By Pam Martens: July 31, 2013
After packing his administration with 1 percenters or people earning a lucrative living off the 1 percenters, President Obama has decided, seemingly out of the blue, to hit the stump on behalf of the plight of the struggling middle class while railing against the income inequality that plagues the U.S.
Could the President’s new focus have anything to do with a new probe of Wall Street practices opened by Carl Levin and the Senate’s Permanent Subcommittee on Investigations? The Subcommittee is delving into the hoarding of physical commodities by the largest firms on Wall Street.
Whether the President is cognizant of the fact or not, the two issues are indelibly linked. Hoarding physical commodities pushes up prices on everything from the cost of food and beverage packaging to the price of a tank of gas to get to work or heating oil to stay warm in the winter. That’s effectively another wealth drainer for the middle class and an impediment to the poor to rise out of poverty.
If Wall Street is further using its superior knowledge of how much physical commodity supply it has removed from the market, or its superior knowledge of how slowly it plans to release supplies to trade for itself (proprietary trading), it’s on a par with exactly what banks have been charged with in the rigging of the London interest rate benchmark known as Libor: harming consumers while enriching themselves.
Levin’s Subcommittee has subpoena power and knows how to use it. That might explain last Friday’s sudden announcement by JPMorgan to exit the physical commodities business, saying it has decided to sell those assets – one business day before getting smacked with a $410 million fine on charges it rigged electricity prices in California and the Midwest.
As Wall Street On Parade reported on July 23, the Senate Banking Subcommittee on Financial Institutions and Consumer Protection, chaired by Senator Sherrod Brown, held a hearing last Tuesday on the matter, titled: “Examining Financial Holding Companies: Should Banks Control Power Plants, Warehouses, and Oil Refineries?”

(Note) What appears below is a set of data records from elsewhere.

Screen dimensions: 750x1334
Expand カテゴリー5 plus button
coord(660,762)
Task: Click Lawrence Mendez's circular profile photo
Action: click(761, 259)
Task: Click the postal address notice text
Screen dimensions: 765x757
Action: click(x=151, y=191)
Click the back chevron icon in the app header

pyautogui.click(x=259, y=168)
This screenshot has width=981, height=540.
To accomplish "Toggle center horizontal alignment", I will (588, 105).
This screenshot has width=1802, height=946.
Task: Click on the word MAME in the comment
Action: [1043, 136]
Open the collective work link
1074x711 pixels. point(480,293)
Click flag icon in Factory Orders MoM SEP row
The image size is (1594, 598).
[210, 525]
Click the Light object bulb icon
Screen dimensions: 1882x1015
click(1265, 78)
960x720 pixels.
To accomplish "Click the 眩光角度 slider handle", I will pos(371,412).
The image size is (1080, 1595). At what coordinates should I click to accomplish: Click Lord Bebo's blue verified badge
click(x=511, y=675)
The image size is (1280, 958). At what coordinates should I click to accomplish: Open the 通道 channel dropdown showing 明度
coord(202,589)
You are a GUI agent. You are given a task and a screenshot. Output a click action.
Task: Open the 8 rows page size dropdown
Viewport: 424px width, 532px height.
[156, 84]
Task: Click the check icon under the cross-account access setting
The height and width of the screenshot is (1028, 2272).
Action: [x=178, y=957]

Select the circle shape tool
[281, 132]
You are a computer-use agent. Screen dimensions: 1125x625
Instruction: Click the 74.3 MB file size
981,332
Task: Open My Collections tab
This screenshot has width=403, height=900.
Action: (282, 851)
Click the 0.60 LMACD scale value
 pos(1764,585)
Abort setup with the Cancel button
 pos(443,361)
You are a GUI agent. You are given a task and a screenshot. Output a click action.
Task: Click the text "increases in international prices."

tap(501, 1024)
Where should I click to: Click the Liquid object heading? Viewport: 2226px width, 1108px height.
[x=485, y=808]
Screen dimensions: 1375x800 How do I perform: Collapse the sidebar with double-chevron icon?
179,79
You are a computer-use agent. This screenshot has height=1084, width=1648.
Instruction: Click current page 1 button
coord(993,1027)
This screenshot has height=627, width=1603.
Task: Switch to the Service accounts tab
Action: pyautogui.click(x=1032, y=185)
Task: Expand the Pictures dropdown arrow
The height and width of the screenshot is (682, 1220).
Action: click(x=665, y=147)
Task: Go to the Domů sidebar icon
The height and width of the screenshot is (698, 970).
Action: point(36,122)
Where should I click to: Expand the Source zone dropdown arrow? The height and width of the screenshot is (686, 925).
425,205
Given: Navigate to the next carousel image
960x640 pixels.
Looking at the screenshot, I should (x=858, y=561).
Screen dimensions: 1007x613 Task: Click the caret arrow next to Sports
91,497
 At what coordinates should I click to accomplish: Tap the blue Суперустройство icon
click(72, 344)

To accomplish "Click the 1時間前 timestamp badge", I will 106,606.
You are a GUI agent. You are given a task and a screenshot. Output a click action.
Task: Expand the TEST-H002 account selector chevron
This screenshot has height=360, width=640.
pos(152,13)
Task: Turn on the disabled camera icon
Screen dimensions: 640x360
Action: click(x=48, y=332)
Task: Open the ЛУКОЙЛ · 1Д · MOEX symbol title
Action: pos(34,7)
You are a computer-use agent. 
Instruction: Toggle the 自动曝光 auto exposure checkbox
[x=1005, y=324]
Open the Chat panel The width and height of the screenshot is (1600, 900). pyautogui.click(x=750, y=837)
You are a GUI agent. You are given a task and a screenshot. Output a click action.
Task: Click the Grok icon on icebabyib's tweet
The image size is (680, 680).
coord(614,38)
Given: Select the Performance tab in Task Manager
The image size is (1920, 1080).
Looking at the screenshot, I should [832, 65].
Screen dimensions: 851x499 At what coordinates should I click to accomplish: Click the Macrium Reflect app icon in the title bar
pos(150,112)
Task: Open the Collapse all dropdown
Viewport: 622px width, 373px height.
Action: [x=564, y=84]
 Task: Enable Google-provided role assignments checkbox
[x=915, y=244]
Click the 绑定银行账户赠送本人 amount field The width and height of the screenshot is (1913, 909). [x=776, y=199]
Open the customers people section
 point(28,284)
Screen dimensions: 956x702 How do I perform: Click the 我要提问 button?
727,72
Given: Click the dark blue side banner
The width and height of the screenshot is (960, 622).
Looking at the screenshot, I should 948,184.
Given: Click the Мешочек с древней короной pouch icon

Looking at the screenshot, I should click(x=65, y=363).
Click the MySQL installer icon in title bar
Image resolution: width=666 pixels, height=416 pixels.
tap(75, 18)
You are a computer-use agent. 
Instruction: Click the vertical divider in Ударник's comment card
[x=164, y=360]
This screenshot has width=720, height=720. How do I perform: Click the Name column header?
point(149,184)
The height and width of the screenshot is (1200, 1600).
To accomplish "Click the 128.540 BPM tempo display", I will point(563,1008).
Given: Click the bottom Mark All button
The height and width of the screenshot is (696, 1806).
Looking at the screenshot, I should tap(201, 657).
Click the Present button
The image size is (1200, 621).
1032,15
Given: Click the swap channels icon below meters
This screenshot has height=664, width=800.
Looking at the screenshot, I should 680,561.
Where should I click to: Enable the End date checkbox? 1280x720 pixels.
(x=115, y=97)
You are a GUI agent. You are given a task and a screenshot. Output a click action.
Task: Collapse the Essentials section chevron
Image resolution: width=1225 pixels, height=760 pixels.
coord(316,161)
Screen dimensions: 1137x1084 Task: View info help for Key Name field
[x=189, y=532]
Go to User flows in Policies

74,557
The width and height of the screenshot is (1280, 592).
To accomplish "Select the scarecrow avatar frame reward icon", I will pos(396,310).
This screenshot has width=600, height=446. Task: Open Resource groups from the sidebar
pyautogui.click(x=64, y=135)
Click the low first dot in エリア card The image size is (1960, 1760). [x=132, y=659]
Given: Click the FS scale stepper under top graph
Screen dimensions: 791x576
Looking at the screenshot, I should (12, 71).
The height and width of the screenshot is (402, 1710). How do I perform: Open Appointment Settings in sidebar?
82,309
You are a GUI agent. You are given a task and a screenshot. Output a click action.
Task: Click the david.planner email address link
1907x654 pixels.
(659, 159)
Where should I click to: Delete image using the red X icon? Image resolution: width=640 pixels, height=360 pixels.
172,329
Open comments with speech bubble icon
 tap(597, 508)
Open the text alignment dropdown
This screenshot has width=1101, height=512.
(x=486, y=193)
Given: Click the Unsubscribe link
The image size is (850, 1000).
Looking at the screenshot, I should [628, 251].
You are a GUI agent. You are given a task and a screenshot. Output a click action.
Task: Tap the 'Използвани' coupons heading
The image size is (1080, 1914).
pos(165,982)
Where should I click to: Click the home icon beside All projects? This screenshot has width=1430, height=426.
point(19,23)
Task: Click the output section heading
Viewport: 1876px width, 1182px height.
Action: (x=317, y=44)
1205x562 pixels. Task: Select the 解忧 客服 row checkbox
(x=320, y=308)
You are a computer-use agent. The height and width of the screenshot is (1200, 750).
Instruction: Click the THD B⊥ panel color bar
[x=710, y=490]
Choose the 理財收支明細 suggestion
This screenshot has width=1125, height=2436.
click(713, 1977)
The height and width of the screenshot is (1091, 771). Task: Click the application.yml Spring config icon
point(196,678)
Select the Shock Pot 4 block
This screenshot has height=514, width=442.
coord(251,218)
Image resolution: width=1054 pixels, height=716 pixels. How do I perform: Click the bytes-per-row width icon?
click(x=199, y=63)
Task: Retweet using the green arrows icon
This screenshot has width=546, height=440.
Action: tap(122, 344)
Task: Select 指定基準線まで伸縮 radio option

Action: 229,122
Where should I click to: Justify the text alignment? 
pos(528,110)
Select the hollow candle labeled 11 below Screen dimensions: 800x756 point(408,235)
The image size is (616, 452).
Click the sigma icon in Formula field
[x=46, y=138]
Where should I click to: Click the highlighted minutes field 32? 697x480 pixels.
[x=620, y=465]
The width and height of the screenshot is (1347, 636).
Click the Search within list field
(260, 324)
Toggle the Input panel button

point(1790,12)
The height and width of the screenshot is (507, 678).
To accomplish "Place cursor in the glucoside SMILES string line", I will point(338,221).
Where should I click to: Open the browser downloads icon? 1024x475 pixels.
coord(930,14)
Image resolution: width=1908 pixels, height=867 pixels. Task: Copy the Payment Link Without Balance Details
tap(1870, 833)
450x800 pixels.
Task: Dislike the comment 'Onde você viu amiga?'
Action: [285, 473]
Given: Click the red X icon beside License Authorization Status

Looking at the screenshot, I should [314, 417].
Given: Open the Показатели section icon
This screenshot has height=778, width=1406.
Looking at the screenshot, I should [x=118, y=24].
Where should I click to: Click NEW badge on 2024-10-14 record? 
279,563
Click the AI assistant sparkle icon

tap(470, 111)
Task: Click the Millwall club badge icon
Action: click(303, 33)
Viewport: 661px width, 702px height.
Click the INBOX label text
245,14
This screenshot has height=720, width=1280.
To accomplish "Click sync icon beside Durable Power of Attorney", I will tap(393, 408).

Timothy Weiner, the Global Risk Manager of the giant beer brewer, MillerCoors LLC, told the Subcommittee that the aluminum the company was attempting to purchase to can its beers was controlled by the big Wall Street firms, who as members of the London Metal Exchange (LME), were setting all the rules for how and when it would be released from the metal warehouses, also owned by the same Wall Street firms.
Weiner expanded further:
“These bank holding companies are slowing the load-out of physical aluminum from these warehouses to ensure that they receive increased rent for an extended period of time. Aluminum users like MillerCoors are being forced to wait in some cases over 18 months to take physical delivery due to the LME warehouse practices or pay the high physical premium to get aluminum today. This does not happen with any of the other commodities we purchase. When we buy barley we receive prompt delivery, the same with corn, natural gas and other commodities. It is only with aluminum purchased through the LME that our property is held for an extraordinary period of time, with the penalty of paying additional rent and premiums to the warehouse owners, until we get access to the metal we have purchased.”
According to Weiner, the Wall Street firms that are members of the LME also make up its Warehouse Rules and Regulations committee, while also owning a large number of warehouses that store metals. Weiner said that through December 2012, Goldman Sachs was the largest LME principal and through its ownership of Metro International Trade Services owns one of the largest warehouse complexes in the LME system, controlling 29 of the 37 warehouse locations at the LME approved site in Detroit. According to Weiner, “This site houses approximately one quarter of the aluminum stored in LME facilities globally and over 70% of the available aluminum in North America. Henry Bath (100% owned by JPMorgan), Glencore and other trading companies also own LME warehouses.”